Bridgestone's Poznan, Poland, facility began producing run-flat tires at the end of 2004. It is the first Bridgestone plant outside Japan to produce run-flat tires. The company also recently announced it will produce run-flat tires at its Brits, South Africa, plant.

Bridgestone's moves to serve the growing demand for passenger car tires in emerging markets include opening a third Chinese tire plant in Wuxi in July 2004, and deciding to build a second Brazilian tire plant. Bridgestone also is expanding plants in Asia and Latin America.

Bridgestone is investing about 49 billion yen in expanding production capacity to serve emerging markets with passenger car tires, and about 50 billion yen in expanding production capacity for truck, bus and construction equipment tires. It began producing truck and bus tires recently at a newly constructed plant in Chonburi, Thailand, and is expanding production capacity for truck and bus tires at the Shenyang, China, plant and other plants around the world.

Investment by Bridgestone in projects for producing raw materials for tires will total about 40 billion yen.
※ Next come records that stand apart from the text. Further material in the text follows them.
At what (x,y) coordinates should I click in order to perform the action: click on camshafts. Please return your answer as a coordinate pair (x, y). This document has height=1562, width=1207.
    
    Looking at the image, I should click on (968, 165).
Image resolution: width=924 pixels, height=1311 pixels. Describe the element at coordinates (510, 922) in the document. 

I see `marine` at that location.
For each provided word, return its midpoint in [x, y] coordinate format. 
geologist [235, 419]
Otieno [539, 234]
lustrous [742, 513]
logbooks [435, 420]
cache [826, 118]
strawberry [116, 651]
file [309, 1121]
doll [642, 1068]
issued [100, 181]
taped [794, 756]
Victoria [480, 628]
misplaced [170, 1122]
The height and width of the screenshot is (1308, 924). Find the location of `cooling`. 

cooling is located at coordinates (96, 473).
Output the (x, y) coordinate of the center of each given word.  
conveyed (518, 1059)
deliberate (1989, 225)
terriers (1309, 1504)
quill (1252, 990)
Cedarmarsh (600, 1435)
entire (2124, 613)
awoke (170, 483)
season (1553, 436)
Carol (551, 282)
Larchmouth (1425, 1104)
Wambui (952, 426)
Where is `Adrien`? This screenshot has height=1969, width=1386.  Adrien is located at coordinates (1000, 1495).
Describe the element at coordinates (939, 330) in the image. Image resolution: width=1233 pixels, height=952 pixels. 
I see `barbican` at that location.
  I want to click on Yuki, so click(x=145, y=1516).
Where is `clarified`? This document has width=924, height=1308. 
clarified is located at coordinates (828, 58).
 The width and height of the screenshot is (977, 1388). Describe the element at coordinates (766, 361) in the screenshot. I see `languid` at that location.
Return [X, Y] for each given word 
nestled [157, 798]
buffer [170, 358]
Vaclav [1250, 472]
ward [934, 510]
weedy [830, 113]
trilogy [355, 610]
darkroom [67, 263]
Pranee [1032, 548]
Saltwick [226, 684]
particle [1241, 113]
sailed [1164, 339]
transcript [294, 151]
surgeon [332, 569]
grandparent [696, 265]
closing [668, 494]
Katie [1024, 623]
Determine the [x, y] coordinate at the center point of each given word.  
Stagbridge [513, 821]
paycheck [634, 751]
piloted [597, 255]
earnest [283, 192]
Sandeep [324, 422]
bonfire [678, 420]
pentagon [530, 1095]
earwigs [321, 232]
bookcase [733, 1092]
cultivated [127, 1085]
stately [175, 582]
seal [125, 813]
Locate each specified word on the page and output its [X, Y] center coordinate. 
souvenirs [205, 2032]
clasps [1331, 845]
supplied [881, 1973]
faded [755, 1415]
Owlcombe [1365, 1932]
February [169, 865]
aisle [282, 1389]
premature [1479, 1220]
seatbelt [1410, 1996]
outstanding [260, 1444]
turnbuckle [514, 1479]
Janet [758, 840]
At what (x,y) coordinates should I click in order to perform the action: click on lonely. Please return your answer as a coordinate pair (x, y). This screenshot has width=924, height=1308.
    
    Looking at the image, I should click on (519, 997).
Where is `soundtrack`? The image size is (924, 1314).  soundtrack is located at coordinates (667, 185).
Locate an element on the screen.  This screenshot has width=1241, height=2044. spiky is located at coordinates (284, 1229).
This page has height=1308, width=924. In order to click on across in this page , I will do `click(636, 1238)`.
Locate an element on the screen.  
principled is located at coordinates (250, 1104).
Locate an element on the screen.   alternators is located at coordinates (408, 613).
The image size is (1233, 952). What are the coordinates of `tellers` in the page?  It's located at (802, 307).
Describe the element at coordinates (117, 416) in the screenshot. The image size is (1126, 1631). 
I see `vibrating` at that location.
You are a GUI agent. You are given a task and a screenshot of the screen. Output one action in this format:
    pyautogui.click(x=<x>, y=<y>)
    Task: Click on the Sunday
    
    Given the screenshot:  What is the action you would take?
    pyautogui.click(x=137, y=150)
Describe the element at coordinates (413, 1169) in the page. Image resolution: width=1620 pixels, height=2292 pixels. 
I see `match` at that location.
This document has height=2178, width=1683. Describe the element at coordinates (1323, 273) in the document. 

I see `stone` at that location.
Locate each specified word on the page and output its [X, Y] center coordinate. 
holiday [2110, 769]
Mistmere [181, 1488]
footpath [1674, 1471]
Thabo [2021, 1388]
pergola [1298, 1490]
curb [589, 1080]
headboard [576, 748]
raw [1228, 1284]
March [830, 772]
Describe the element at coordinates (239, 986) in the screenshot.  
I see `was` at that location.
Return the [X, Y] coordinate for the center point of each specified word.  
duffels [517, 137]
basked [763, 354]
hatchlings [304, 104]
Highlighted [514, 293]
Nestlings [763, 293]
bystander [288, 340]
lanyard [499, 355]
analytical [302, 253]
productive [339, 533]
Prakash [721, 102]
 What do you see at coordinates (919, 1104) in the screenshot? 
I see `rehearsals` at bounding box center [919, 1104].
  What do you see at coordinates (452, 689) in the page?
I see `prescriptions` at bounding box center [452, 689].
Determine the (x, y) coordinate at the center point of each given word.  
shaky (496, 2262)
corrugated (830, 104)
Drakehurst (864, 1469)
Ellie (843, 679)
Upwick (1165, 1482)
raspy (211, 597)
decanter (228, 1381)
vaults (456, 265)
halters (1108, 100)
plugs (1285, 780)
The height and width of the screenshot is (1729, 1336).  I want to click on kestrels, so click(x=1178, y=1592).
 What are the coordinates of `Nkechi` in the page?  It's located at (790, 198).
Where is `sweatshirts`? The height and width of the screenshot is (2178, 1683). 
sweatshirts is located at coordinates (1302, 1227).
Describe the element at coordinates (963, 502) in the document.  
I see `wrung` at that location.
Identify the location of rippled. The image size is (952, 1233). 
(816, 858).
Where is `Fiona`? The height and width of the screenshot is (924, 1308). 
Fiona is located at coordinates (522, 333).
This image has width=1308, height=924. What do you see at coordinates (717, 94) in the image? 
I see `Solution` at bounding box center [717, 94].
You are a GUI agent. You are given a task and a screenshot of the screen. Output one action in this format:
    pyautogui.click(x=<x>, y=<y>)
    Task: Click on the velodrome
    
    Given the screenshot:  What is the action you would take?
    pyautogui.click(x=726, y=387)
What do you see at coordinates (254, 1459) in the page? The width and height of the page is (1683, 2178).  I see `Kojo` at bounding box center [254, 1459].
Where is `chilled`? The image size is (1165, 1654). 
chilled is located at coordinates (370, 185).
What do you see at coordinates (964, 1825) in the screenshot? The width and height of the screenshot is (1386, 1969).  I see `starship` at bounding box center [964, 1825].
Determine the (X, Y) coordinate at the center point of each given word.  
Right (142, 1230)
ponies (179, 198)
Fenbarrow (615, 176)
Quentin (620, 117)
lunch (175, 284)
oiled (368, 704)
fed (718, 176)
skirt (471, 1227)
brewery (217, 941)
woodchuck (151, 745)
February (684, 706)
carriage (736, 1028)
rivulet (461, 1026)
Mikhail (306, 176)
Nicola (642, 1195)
The company has built a carbon black plant in Thailand and a steel cord plant in China, and it is expanding production capacity for raw materials at plants in Japan, in other Asian regions and in the United States. Last year, Bridgestone agreed to purchase a rubber estate in Sumatra, Indonesia, from Goodyear Tire & Rubber Co.

As part of its announcement, management re-emphasized its determination "to build a globally optimized production network through strategic investment based on a sound reading of market trends."